_PROVIDED RECORDS:_
---

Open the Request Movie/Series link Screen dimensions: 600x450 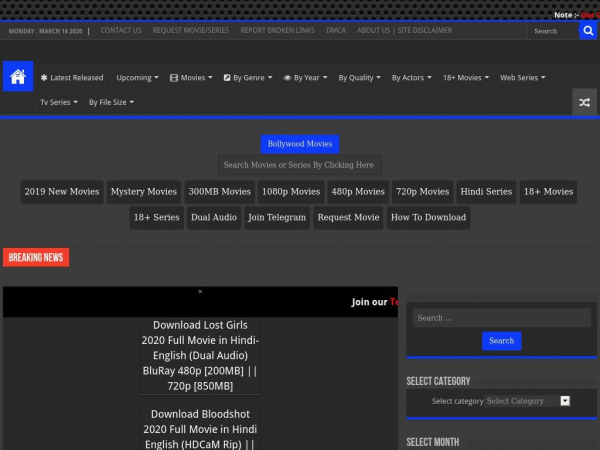point(190,31)
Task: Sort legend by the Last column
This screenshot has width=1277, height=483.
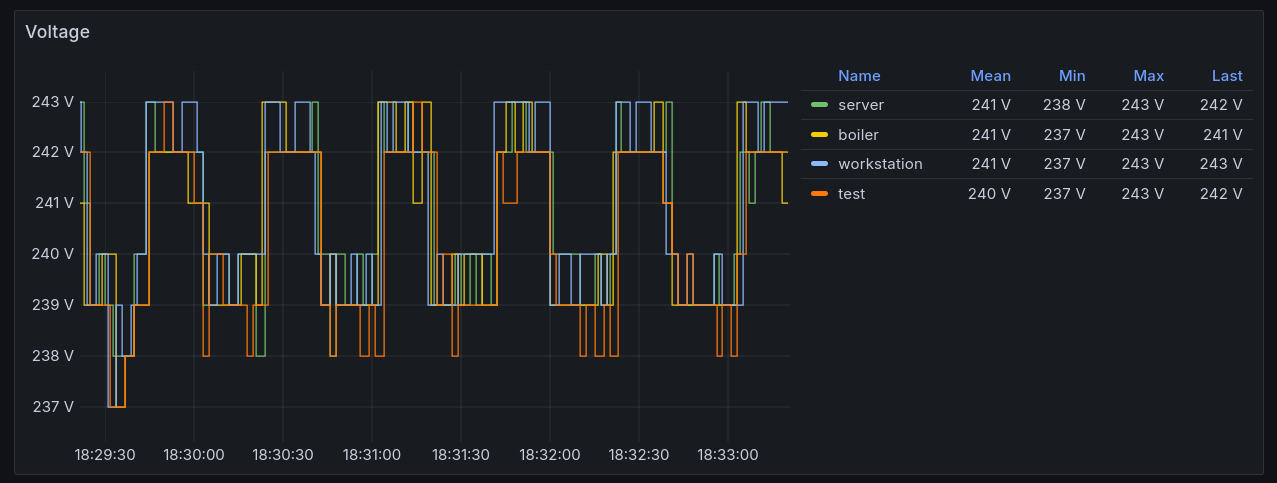Action: [x=1226, y=76]
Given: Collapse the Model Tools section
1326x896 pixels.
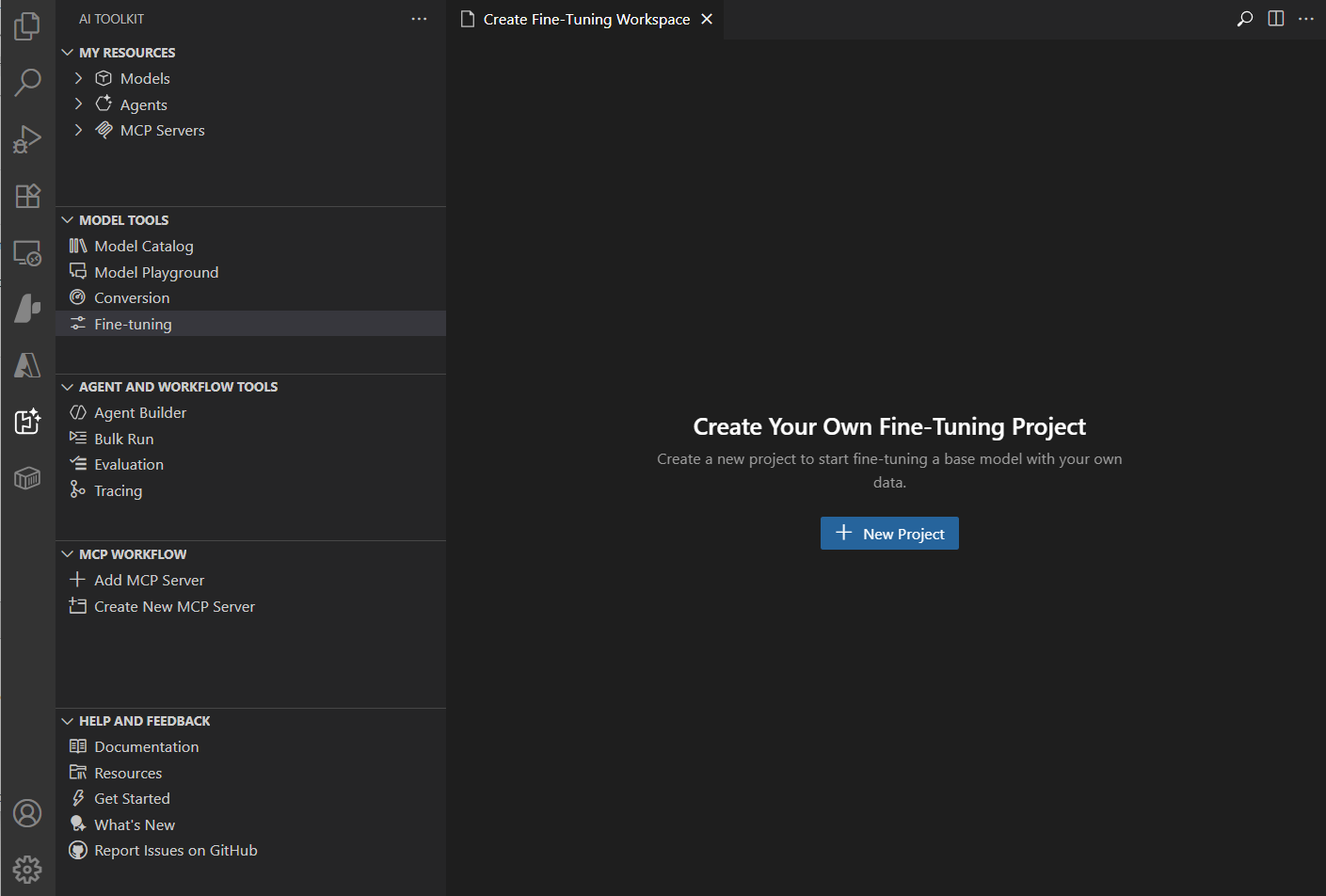Looking at the screenshot, I should pos(68,220).
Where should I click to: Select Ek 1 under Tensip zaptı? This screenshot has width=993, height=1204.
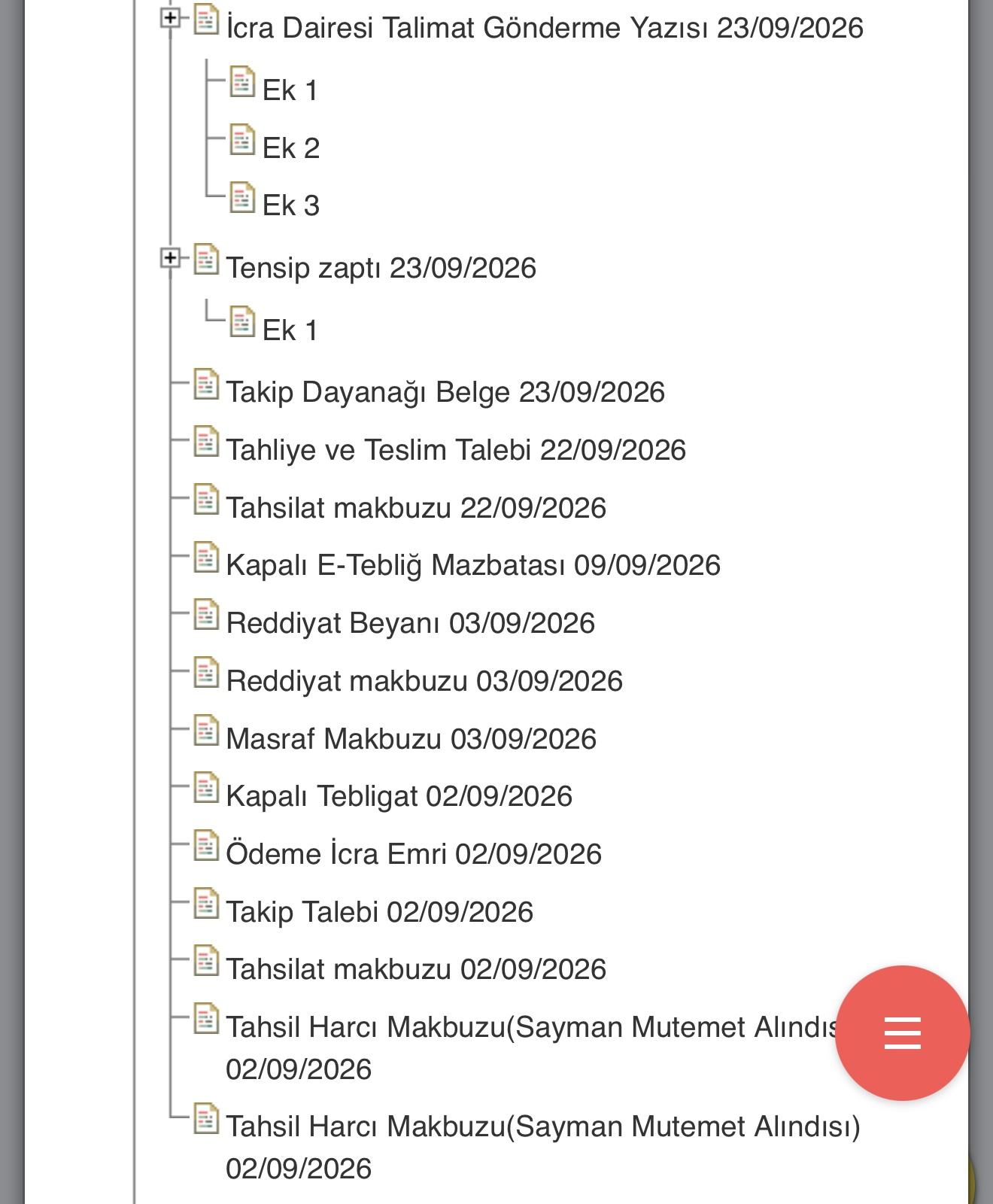pyautogui.click(x=290, y=330)
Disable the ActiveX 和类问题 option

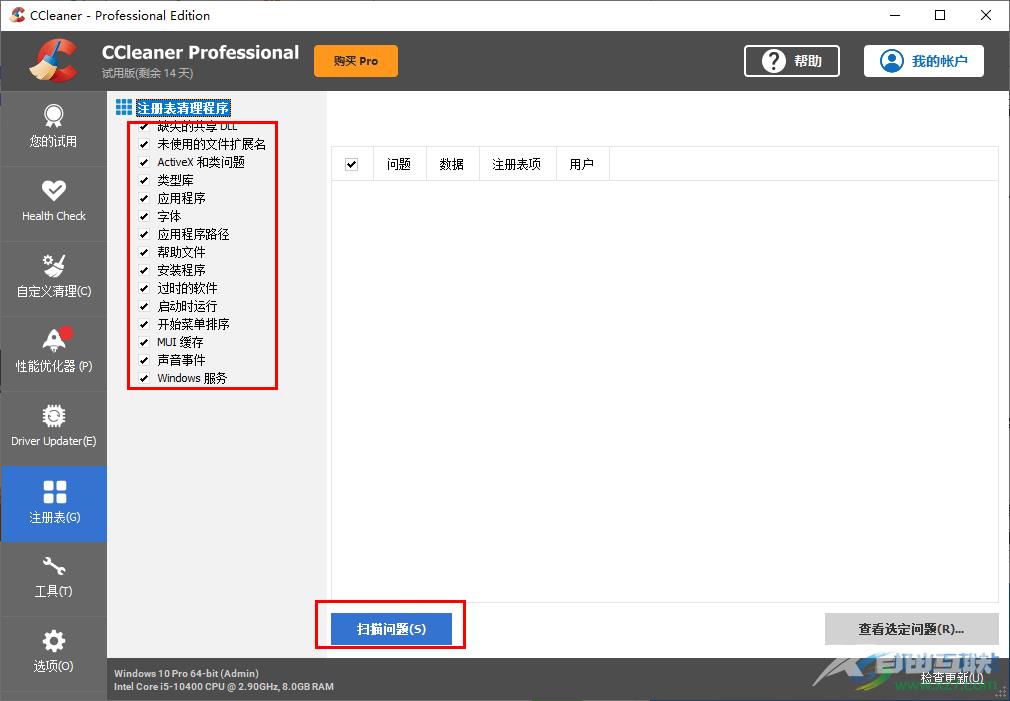tap(143, 162)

---

_YOUR OBJECTIVE:_
With pictures excluded, the lines running from the one containing "Task: Sort legend by the Last column" through the last line of the records above are to be restated exactly and in full.

_ANSWER SPACE:_
Task: Sort legend by the Last column
This screenshot has width=1277, height=483.
Action: [x=1226, y=76]
Given: Collapse the Model Tools section
1326x896 pixels.
Looking at the screenshot, I should pos(68,220).
Where should I click to: Select Ek 1 under Tensip zaptı? This screenshot has width=993, height=1204.
pyautogui.click(x=290, y=330)
Disable the ActiveX 和类问题 option

tap(143, 162)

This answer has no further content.